Exercise aim –
Look below for the line containing "Select the -$266.27 (-2.66%) max loss result". Reproduce it and every line after it exactly, and nothing more.

Stored items
_ _ _

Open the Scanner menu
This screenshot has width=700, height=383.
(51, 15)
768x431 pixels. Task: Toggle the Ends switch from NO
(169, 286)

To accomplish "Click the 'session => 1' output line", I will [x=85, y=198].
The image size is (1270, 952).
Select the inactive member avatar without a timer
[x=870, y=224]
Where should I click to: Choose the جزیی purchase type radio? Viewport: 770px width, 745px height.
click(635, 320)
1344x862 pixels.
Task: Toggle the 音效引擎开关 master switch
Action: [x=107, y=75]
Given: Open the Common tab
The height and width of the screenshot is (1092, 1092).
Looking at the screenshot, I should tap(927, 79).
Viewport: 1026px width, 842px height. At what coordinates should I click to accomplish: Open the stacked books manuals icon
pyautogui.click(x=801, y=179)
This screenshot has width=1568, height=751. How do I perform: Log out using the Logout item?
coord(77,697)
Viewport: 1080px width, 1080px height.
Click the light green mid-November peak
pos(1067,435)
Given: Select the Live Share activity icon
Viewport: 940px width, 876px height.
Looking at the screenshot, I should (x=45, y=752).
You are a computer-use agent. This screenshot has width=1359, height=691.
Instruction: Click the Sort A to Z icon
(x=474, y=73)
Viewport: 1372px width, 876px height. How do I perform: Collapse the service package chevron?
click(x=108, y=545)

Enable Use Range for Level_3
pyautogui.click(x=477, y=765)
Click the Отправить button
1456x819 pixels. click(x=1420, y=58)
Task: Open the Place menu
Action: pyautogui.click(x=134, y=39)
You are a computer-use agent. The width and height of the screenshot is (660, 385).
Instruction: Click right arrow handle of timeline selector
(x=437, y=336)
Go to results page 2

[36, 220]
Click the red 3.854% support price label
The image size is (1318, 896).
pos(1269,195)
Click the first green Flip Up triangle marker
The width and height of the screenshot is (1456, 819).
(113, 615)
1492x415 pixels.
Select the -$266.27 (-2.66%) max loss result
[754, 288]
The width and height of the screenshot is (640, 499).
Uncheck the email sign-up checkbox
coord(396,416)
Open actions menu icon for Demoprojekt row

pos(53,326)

_ _ _

Response to this task –
Select the -$266.27 (-2.66%) max loss result
[754, 288]
The width and height of the screenshot is (640, 499).
Uncheck the email sign-up checkbox
coord(396,416)
Open actions menu icon for Demoprojekt row

pos(53,326)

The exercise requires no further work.